*** Material to process ***
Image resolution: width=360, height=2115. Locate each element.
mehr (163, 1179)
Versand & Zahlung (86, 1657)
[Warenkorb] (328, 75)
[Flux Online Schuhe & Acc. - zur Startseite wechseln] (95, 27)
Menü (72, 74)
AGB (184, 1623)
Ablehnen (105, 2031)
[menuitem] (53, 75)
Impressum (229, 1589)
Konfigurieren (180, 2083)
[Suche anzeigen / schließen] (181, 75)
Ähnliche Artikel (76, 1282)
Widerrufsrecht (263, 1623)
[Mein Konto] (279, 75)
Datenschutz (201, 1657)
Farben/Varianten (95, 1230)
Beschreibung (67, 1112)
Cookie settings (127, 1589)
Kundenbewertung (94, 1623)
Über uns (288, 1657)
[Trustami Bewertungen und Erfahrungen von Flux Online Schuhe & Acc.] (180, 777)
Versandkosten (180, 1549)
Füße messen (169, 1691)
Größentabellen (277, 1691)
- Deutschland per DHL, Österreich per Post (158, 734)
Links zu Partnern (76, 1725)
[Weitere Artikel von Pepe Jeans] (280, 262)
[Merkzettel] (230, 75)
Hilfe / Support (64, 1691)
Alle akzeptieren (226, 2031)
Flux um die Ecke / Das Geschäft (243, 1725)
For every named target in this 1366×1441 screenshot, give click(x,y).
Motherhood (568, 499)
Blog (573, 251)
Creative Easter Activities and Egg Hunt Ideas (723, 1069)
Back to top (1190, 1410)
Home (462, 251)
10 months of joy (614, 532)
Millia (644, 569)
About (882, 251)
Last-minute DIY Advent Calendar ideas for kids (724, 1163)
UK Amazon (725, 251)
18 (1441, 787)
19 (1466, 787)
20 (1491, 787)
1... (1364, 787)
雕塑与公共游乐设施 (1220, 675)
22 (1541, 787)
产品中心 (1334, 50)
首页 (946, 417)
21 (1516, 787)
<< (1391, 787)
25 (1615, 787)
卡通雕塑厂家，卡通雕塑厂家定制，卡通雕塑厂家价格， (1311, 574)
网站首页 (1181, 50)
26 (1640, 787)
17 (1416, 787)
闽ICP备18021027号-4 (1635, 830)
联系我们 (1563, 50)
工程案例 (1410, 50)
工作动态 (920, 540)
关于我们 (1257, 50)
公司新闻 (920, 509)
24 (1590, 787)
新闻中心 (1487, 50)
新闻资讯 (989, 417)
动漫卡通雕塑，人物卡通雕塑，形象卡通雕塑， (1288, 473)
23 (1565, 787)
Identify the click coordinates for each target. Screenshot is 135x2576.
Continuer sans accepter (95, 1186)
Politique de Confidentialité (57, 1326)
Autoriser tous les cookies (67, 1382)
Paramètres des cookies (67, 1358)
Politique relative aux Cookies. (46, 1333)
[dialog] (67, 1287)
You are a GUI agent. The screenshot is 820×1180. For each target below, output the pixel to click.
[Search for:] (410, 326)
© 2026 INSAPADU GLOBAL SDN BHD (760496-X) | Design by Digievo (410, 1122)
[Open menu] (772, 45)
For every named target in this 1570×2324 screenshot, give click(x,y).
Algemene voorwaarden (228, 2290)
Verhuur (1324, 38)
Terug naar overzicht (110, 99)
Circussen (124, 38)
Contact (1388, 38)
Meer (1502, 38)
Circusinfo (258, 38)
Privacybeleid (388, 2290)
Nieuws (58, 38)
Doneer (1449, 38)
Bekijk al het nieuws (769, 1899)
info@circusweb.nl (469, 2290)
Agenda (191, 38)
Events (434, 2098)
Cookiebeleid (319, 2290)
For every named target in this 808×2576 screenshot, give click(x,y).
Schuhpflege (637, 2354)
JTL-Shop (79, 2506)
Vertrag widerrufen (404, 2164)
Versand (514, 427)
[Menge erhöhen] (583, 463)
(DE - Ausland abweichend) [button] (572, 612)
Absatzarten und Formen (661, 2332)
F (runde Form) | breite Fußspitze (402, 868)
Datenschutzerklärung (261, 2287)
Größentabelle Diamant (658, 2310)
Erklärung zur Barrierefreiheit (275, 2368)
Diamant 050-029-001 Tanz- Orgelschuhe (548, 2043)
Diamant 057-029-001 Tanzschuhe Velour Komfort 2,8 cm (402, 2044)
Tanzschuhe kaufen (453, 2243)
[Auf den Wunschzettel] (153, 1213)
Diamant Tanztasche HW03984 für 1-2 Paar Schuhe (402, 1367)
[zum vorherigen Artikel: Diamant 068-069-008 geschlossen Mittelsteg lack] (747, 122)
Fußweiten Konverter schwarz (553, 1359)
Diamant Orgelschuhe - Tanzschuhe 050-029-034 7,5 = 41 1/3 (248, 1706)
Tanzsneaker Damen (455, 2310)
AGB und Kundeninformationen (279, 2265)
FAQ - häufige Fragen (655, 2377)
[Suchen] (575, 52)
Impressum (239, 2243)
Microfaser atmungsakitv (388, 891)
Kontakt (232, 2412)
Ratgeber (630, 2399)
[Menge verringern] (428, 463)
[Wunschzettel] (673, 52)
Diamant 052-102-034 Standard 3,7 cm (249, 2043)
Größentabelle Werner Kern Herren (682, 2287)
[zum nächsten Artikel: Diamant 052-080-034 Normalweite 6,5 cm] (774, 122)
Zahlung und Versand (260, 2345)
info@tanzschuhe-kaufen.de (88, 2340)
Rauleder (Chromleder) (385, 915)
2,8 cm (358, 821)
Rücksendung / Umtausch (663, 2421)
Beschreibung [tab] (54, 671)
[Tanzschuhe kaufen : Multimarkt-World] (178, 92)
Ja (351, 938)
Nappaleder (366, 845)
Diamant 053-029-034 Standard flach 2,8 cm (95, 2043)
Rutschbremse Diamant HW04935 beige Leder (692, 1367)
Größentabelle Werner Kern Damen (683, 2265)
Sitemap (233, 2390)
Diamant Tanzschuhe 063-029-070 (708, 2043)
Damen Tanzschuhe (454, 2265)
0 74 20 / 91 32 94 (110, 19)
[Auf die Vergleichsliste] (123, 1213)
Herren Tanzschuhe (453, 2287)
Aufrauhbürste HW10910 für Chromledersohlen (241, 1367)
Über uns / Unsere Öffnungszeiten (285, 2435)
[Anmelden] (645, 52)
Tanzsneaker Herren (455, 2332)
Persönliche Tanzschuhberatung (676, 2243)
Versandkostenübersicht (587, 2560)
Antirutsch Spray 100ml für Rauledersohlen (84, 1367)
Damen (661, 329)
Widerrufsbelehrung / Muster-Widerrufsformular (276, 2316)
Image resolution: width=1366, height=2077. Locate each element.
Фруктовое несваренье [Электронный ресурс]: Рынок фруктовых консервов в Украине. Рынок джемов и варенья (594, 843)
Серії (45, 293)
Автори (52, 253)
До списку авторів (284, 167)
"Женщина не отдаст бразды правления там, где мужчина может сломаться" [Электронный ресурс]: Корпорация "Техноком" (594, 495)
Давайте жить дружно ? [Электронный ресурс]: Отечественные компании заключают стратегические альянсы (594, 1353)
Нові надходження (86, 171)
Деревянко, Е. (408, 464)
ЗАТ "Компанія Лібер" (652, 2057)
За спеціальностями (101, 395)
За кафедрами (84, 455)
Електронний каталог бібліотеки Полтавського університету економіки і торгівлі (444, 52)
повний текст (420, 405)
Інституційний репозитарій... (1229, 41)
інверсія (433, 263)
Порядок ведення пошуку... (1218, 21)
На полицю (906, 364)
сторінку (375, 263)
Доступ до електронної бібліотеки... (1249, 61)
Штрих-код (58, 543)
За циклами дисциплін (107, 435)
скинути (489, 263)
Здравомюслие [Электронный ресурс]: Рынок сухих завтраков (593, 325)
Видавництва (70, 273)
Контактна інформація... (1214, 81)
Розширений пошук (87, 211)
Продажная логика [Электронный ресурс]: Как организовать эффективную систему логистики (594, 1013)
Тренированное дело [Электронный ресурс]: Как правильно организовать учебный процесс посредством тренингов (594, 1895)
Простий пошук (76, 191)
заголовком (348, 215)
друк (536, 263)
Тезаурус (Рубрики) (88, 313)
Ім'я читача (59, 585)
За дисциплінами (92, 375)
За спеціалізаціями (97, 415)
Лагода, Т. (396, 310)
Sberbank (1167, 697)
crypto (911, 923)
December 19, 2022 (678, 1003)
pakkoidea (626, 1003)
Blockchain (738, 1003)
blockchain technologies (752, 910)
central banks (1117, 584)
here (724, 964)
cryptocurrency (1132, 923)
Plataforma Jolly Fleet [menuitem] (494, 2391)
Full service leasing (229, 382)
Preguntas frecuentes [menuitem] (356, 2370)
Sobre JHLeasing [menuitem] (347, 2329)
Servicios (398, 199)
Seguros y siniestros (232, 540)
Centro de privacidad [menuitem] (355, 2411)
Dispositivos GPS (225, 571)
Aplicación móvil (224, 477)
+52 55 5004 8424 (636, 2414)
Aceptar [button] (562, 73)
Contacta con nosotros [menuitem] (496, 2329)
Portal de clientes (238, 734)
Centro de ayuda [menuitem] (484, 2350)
***
- What the exercise asks: Go to the line in the material above that contains "Rücksendung / Umtausch (663, 2421)" and copy exactly from there through the line that contains "Widerrufsbelehrung / Muster-Widerrufsformular", stopping after it.

- Exercise solution:
Rücksendung / Umtausch (663, 2421)
Beschreibung [tab] (54, 671)
[Tanzschuhe kaufen : Multimarkt-World] (178, 92)
Ja (351, 938)
Nappaleder (366, 845)
Diamant 053-029-034 Standard flach 2,8 cm (95, 2043)
Rutschbremse Diamant HW04935 beige Leder (692, 1367)
Größentabelle Werner Kern Damen (683, 2265)
Sitemap (233, 2390)
Diamant Tanzschuhe 063-029-070 (708, 2043)
Damen Tanzschuhe (454, 2265)
0 74 20 / 91 32 94 (110, 19)
[Auf die Vergleichsliste] (123, 1213)
Herren Tanzschuhe (453, 2287)
Aufrauhbürste HW10910 für Chromledersohlen (241, 1367)
Über uns / Unsere Öffnungszeiten (285, 2435)
[Anmelden] (645, 52)
Tanzsneaker Herren (455, 2332)
Persönliche Tanzschuhberatung (676, 2243)
Versandkostenübersicht (587, 2560)
Antirutsch Spray 100ml für Rauledersohlen (84, 1367)
Damen (661, 329)
Widerrufsbelehrung / Muster-Widerrufsformular (276, 2316)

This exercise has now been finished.